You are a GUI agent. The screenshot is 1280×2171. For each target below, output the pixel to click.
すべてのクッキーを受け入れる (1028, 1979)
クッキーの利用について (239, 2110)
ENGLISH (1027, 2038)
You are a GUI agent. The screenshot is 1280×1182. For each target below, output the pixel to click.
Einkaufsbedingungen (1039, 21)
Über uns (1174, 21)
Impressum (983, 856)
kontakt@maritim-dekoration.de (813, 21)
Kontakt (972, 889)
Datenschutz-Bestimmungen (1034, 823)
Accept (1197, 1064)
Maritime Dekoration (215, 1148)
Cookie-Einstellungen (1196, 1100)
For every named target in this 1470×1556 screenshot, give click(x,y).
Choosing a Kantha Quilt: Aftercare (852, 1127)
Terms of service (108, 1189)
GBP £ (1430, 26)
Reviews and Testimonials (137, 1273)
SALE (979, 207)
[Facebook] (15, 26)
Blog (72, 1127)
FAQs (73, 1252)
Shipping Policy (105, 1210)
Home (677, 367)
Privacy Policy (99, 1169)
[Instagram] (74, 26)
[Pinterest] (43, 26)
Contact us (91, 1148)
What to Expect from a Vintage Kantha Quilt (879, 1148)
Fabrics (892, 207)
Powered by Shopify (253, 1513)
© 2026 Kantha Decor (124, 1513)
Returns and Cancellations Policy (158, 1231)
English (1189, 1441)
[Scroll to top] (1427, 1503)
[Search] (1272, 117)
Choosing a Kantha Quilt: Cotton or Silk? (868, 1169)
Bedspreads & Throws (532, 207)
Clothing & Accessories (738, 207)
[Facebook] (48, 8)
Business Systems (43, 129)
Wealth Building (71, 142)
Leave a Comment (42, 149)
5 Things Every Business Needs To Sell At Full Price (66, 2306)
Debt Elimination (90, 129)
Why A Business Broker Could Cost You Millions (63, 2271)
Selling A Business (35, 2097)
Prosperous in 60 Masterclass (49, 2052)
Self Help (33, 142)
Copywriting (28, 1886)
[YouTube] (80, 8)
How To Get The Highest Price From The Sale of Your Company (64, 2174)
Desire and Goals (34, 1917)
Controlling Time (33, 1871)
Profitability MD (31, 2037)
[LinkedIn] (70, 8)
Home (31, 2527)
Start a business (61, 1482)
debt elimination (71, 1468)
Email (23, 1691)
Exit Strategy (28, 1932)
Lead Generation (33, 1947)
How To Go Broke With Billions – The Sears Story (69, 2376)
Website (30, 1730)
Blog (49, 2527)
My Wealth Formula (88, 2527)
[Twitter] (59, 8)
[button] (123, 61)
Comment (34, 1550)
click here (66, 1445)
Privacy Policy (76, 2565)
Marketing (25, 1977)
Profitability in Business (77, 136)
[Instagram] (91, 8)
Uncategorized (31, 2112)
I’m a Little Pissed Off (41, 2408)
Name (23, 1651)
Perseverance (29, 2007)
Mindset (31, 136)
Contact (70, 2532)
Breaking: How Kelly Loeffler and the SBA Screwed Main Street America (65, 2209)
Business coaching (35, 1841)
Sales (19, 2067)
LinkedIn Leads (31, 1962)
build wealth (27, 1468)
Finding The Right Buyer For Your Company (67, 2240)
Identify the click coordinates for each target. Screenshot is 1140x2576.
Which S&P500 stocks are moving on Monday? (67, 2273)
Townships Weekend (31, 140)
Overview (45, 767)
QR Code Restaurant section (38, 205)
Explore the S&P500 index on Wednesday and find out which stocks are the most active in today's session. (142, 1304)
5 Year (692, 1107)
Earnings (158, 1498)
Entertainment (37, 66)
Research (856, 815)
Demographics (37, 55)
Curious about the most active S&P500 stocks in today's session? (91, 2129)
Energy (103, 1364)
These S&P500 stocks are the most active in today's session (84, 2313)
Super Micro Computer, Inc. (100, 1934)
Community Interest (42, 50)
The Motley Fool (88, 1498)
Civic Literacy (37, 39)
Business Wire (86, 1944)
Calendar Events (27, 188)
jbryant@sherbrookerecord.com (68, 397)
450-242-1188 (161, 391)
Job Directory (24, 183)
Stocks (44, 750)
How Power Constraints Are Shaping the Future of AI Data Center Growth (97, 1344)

◆ Required work: Retype the material in full. Each word must match.

◆ Written reply:
You are a GUI agent. The screenshot is 1280×2171. For each target below, output the pixel to click.
すべてのクッキーを受け入れる (1028, 1979)
クッキーの利用について (239, 2110)
ENGLISH (1027, 2038)
You are a GUI agent. The screenshot is 1280×1182. For each target below, output the pixel to click.
Einkaufsbedingungen (1039, 21)
Über uns (1174, 21)
Impressum (983, 856)
kontakt@maritim-dekoration.de (813, 21)
Kontakt (972, 889)
Datenschutz-Bestimmungen (1034, 823)
Accept (1197, 1064)
Maritime Dekoration (215, 1148)
Cookie-Einstellungen (1196, 1100)
For every named target in this 1470×1556 screenshot, give click(x,y).
Choosing a Kantha Quilt: Aftercare (852, 1127)
Terms of service (108, 1189)
GBP £ (1430, 26)
Reviews and Testimonials (137, 1273)
SALE (979, 207)
[Facebook] (15, 26)
Blog (72, 1127)
FAQs (73, 1252)
Shipping Policy (105, 1210)
Home (677, 367)
Privacy Policy (99, 1169)
[Instagram] (74, 26)
[Pinterest] (43, 26)
Contact us (91, 1148)
What to Expect from a Vintage Kantha Quilt (879, 1148)
Fabrics (892, 207)
Powered by Shopify (253, 1513)
© 2026 Kantha Decor (124, 1513)
Returns and Cancellations Policy (158, 1231)
English (1189, 1441)
[Scroll to top] (1427, 1503)
[Search] (1272, 117)
Choosing a Kantha Quilt: Cotton or Silk? (868, 1169)
Bedspreads & Throws (532, 207)
Clothing & Accessories (738, 207)
[Facebook] (48, 8)
Business Systems (43, 129)
Wealth Building (71, 142)
Leave a Comment (42, 149)
5 Things Every Business Needs To Sell At Full Price (66, 2306)
Debt Elimination (90, 129)
Why A Business Broker Could Cost You Millions (63, 2271)
Selling A Business (35, 2097)
Prosperous in 60 Masterclass (49, 2052)
Self Help (33, 142)
Copywriting (28, 1886)
[YouTube] (80, 8)
How To Get The Highest Price From The Sale of Your Company (64, 2174)
Desire and Goals (34, 1917)
Controlling Time (33, 1871)
Profitability MD (31, 2037)
[LinkedIn] (70, 8)
Home (31, 2527)
Start a business (61, 1482)
debt elimination (71, 1468)
Email (23, 1691)
Exit Strategy (28, 1932)
Lead Generation (33, 1947)
How To Go Broke With Billions – The Sears Story (69, 2376)
Website (30, 1730)
Blog (49, 2527)
My Wealth Formula (88, 2527)
[Twitter] (59, 8)
[button] (123, 61)
Comment (34, 1550)
click here (66, 1445)
Privacy Policy (76, 2565)
Marketing (25, 1977)
Profitability in Business (77, 136)
[Instagram] (91, 8)
Uncategorized (31, 2112)
I’m a Little Pissed Off (41, 2408)
Name (23, 1651)
Perseverance (29, 2007)
Mindset (31, 136)
Contact (70, 2532)
Breaking: How Kelly Loeffler and the SBA Screwed Main Street America (65, 2209)
Business coaching (35, 1841)
Sales (19, 2067)
LinkedIn Leads (31, 1962)
build wealth (27, 1468)
Finding The Right Buyer For Your Company (67, 2240)
Identify the click coordinates for each target. Screenshot is 1140x2576.
Which S&P500 stocks are moving on Monday? (67, 2273)
Townships Weekend (31, 140)
Overview (45, 767)
QR Code Restaurant section (38, 205)
Explore the S&P500 index on Wednesday and find out which stocks are the most active in today's session. (142, 1304)
5 Year (692, 1107)
Earnings (158, 1498)
Entertainment (37, 66)
Research (856, 815)
Demographics (37, 55)
Curious about the most active S&P500 stocks in today's session? (91, 2129)
Energy (103, 1364)
These S&P500 stocks are the most active in today's session (84, 2313)
Super Micro Computer, Inc. (100, 1934)
Community Interest (42, 50)
The Motley Fool (88, 1498)
Civic Literacy (37, 39)
Business Wire (86, 1944)
Calendar Events (27, 188)
jbryant@sherbrookerecord.com (68, 397)
450-242-1188 (161, 391)
Job Directory (24, 183)
Stocks (44, 750)
How Power Constraints Are Shaping the Future of AI Data Center Growth (97, 1344)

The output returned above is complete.